Pricing models for enterprise HRO and RPO and many other services are in the process of being, or have already been, commoditized. Companies that do not know their numbers—or, worse, do not care—have decided what it “should” cost to hire an external service provider to perform a function. They ask these providers to perform that function for a fraction of their internal costs. And, bizarrely, in an attempt to win business, some misguided providers agree to do this.
I am not sure where the genesis of the problem is, and I am not sure that is pertinent. To be clear, yes, providers should offer cost savings through economies of scale and better technology. They should
be able to accomplish the task. In recruiting, for example, depending on how you look at it, the least expensive job to fill is the one that is never filled. It is often true, to argue the converse, that the most expensive opening is the one you do not fill, as it impacts productivity, morale, and profitability.
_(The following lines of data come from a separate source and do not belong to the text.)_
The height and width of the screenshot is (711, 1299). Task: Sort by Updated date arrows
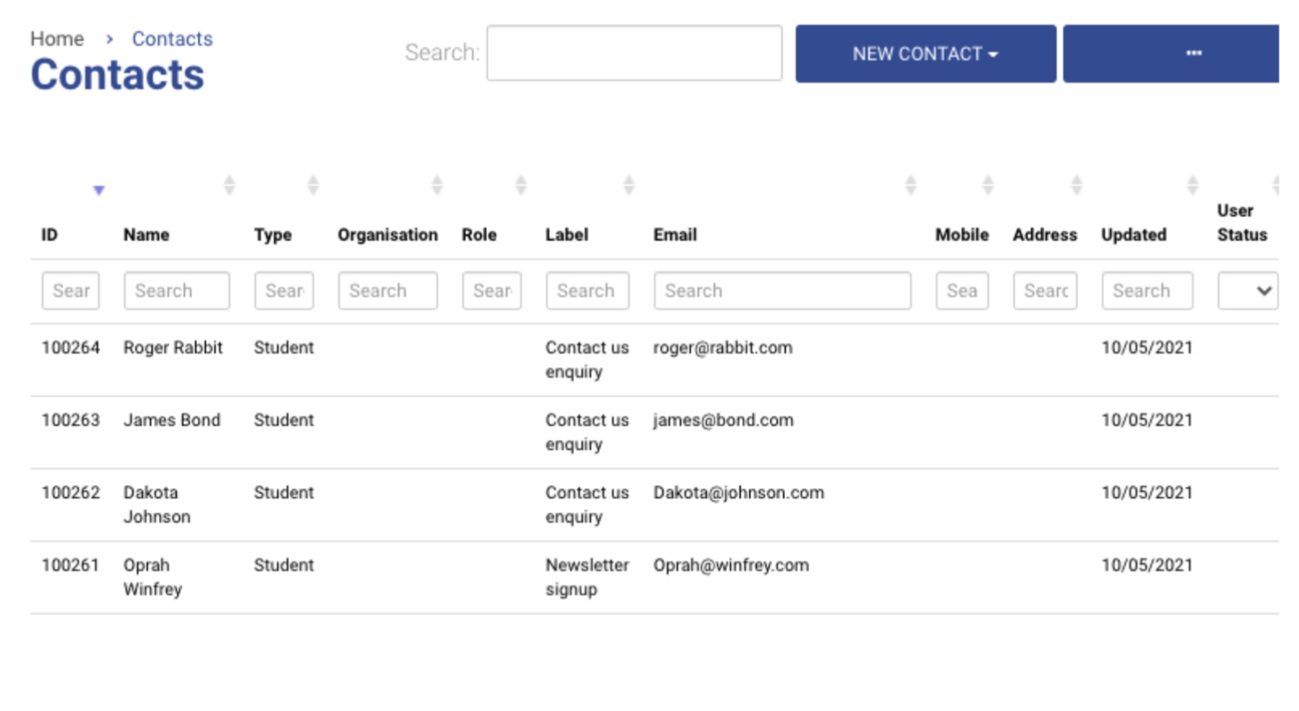coord(1192,185)
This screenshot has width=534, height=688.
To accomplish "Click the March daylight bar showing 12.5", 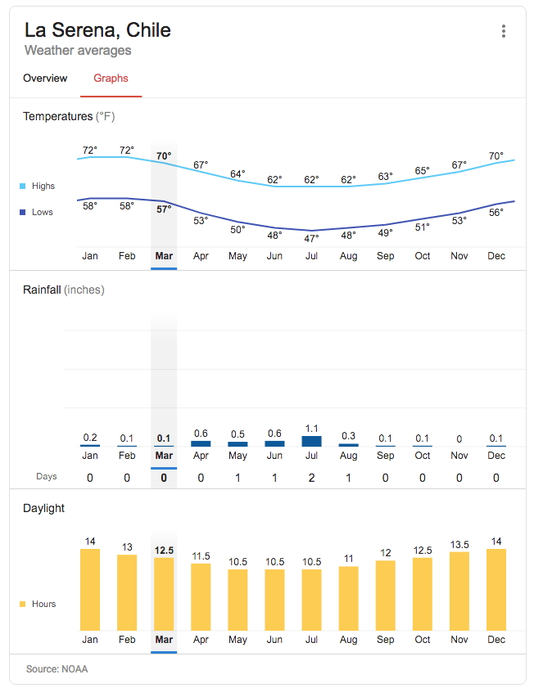I will coord(164,593).
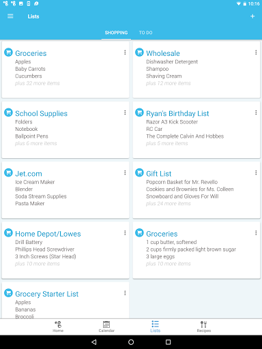Image resolution: width=262 pixels, height=349 pixels.
Task: Open three-dot menu for School Supplies
Action: [x=125, y=112]
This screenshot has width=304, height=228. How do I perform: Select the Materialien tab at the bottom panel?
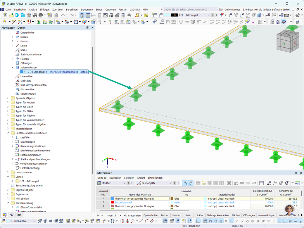[x=134, y=215]
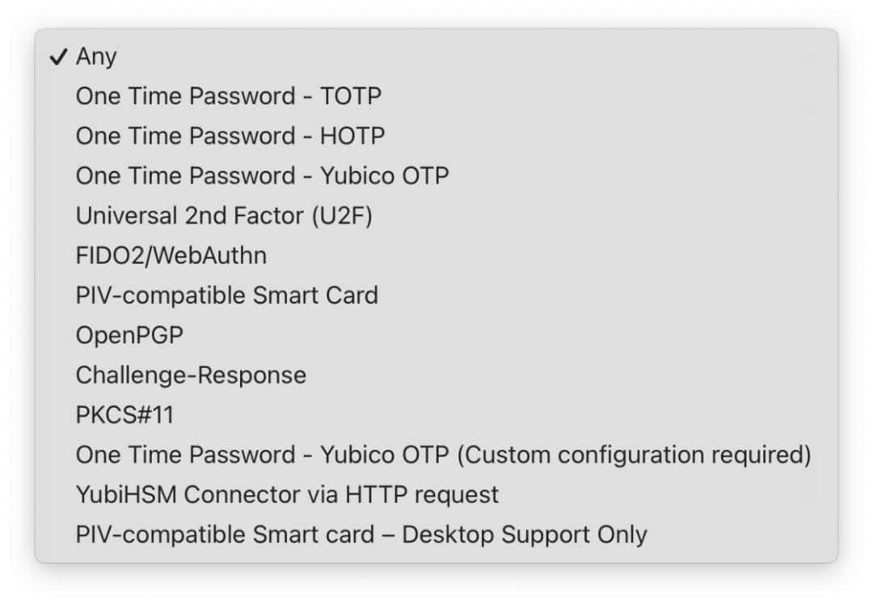873x604 pixels.
Task: Choose One Time Password - TOTP
Action: coord(228,96)
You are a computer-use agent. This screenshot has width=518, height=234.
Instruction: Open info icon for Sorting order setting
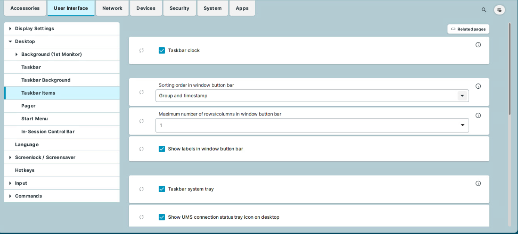pyautogui.click(x=478, y=86)
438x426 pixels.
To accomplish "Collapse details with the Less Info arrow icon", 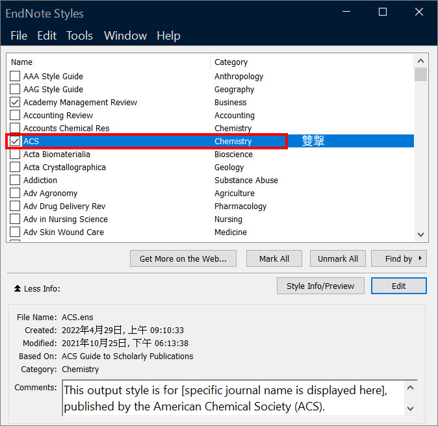I will pos(18,288).
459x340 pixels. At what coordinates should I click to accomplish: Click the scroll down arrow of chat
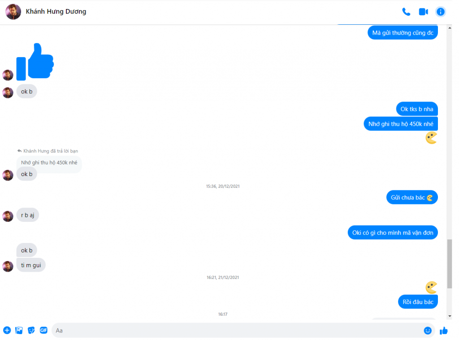click(x=450, y=316)
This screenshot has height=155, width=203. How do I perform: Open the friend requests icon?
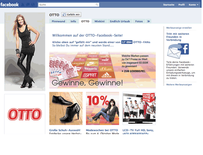(x=23, y=5)
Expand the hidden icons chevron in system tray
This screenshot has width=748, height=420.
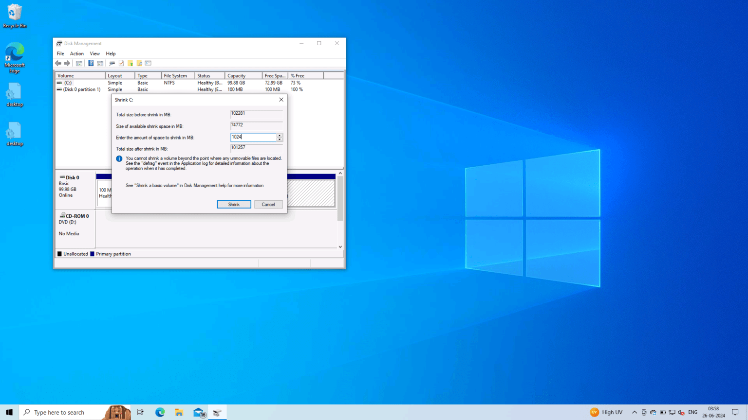click(x=635, y=412)
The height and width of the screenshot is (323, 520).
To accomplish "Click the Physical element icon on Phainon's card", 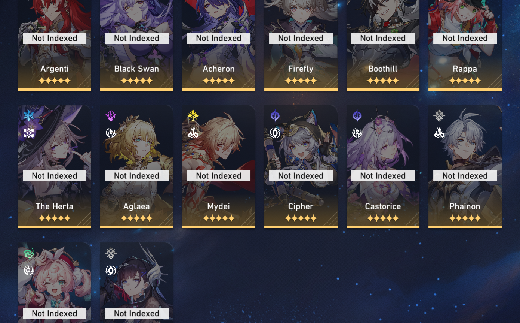I will click(439, 116).
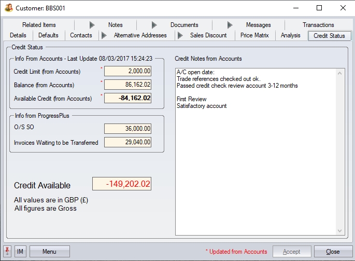Select the Related Items tab
The height and width of the screenshot is (261, 355).
tap(39, 25)
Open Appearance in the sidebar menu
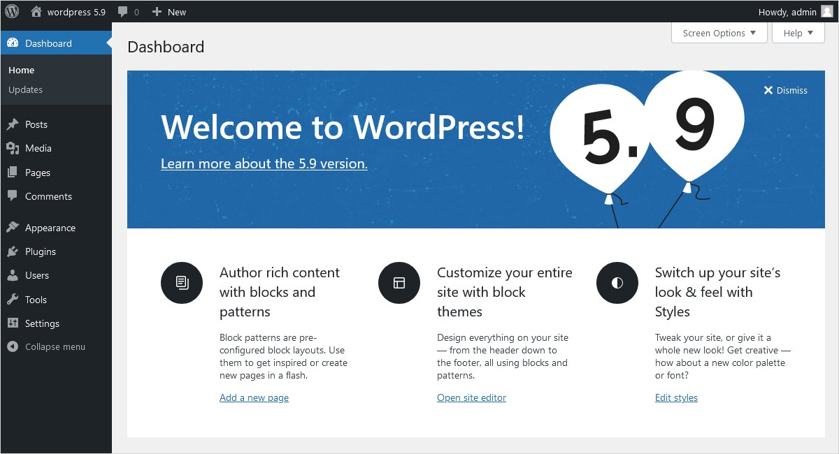The height and width of the screenshot is (454, 839). (50, 228)
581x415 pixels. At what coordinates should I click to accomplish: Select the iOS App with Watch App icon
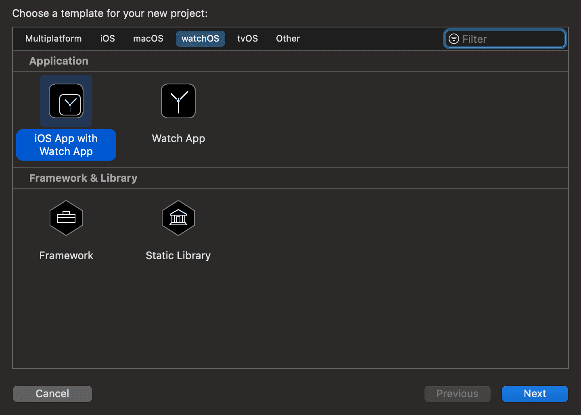click(66, 101)
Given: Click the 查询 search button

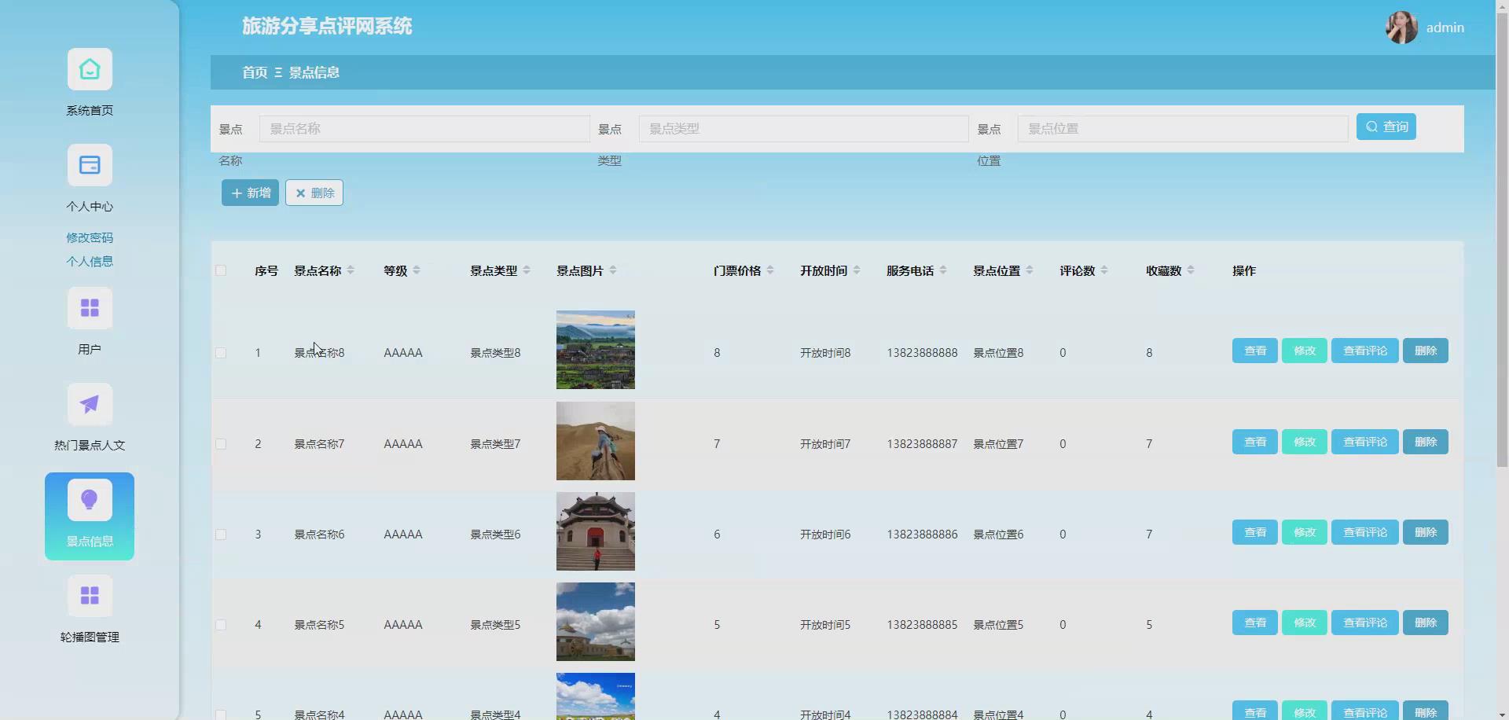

We have seen some providers who have taken on programs with insufficient number of resources, insufficient competence in the technology, and a pricing model that was simply, ridiculously, fatally, cheap.
When these deals fail, as they inevitably will, the post-mortem often focuses on how the practitioner got the wrong provider. The company then, if they still have the stomach for outsourcing, will go
into the market to find a new provider who will agree to perform the services for a pricing model to reflect the untenable one that blew up in everyone’s faces. This is the essence of commoditization and the downward slide of an industry.
It is quintessential “double think” not to examine all the reasons that a program might fail. And, yes, part of it is that there is such a thing as a deal that is too good to be true. A deal can also be just downright false. The metaphor that comes to mind is trying to win the Daytona 500 in a 15-year-old Yugo. It cannot be done.
So what is the cure for double think? The truth. And, yes, the practitioners have to be able to “handle the truth.” The truth is that you can save money, get more streamlined operations, and better analytics. But, if you are expecting to save 50 percent or more, then you are probably kidding yourself. If you are currently using a lot of overlapping providers simultaneously or if you have a high reliance on fee-for-placement agencies, then you might be able to save at this level, but that is the subject of rigorous analysis in concert with your provider. And practitioners should use reputable, experienced, highly-rated providers. The company that “will” do your deal or give you the “best” deal is often the one you do not want.
For the providers, the solution is do not respond to blind RFPs. The whole RFP process is often flawed, as some companies go seeking these low level cost models; when they cannot find them, they do not consummate a deal, which is a colossal waste of everyone’s time. Providers also need to be realistic. The road to hell is paved with deluded optimism.
If both sides keep it real, there will be good outcomes and not bad double think.
Elliot H. Clark is CEO of SharedXpertise, the publishers of HRO Today.